[Saved entries]
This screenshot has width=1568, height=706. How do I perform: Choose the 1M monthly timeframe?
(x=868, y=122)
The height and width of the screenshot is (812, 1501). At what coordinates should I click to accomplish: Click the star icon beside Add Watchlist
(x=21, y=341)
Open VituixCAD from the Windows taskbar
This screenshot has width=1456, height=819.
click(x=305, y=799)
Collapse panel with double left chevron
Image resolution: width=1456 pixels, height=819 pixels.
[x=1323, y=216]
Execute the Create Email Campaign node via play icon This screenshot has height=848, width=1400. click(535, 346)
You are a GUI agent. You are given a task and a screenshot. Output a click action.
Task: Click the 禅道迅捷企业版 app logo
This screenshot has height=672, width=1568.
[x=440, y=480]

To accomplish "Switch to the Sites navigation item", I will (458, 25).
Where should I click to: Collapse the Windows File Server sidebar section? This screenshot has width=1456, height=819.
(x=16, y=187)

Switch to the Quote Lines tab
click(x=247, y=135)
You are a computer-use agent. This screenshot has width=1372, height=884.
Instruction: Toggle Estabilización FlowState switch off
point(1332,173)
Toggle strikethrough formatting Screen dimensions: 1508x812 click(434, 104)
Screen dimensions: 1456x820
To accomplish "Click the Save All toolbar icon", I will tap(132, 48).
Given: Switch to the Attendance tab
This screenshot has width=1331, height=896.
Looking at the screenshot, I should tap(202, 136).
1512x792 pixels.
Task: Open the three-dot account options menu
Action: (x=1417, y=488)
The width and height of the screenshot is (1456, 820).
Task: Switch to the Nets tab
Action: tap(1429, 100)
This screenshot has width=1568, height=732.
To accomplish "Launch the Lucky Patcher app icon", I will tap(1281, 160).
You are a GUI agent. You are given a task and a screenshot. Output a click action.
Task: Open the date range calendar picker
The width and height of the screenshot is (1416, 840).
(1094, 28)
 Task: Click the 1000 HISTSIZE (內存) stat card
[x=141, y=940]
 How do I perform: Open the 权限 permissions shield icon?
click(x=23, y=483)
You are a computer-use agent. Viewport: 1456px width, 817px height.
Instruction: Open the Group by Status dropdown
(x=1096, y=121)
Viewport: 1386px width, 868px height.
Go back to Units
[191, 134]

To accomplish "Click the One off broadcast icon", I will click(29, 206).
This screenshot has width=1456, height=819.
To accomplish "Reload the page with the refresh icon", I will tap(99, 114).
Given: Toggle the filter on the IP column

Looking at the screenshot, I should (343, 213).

- REQUIRED ACTION: Only the lines above starting at the line that holds "This screenshot has width=1568, height=732." and ending at the line that holds "Viewport: 1386px width, 868px height." are to be repeated, exactly and in full.

- TASK RESPONSE:
This screenshot has width=1568, height=732.
To accomplish "Launch the Lucky Patcher app icon", I will tap(1281, 160).
You are a GUI agent. You are given a task and a screenshot. Output a click action.
Task: Open the date range calendar picker
The width and height of the screenshot is (1416, 840).
(1094, 28)
 Task: Click the 1000 HISTSIZE (內存) stat card
[x=141, y=940]
 How do I perform: Open the 权限 permissions shield icon?
click(x=23, y=483)
You are a computer-use agent. Viewport: 1456px width, 817px height.
Instruction: Open the Group by Status dropdown
(x=1096, y=121)
Viewport: 1386px width, 868px height.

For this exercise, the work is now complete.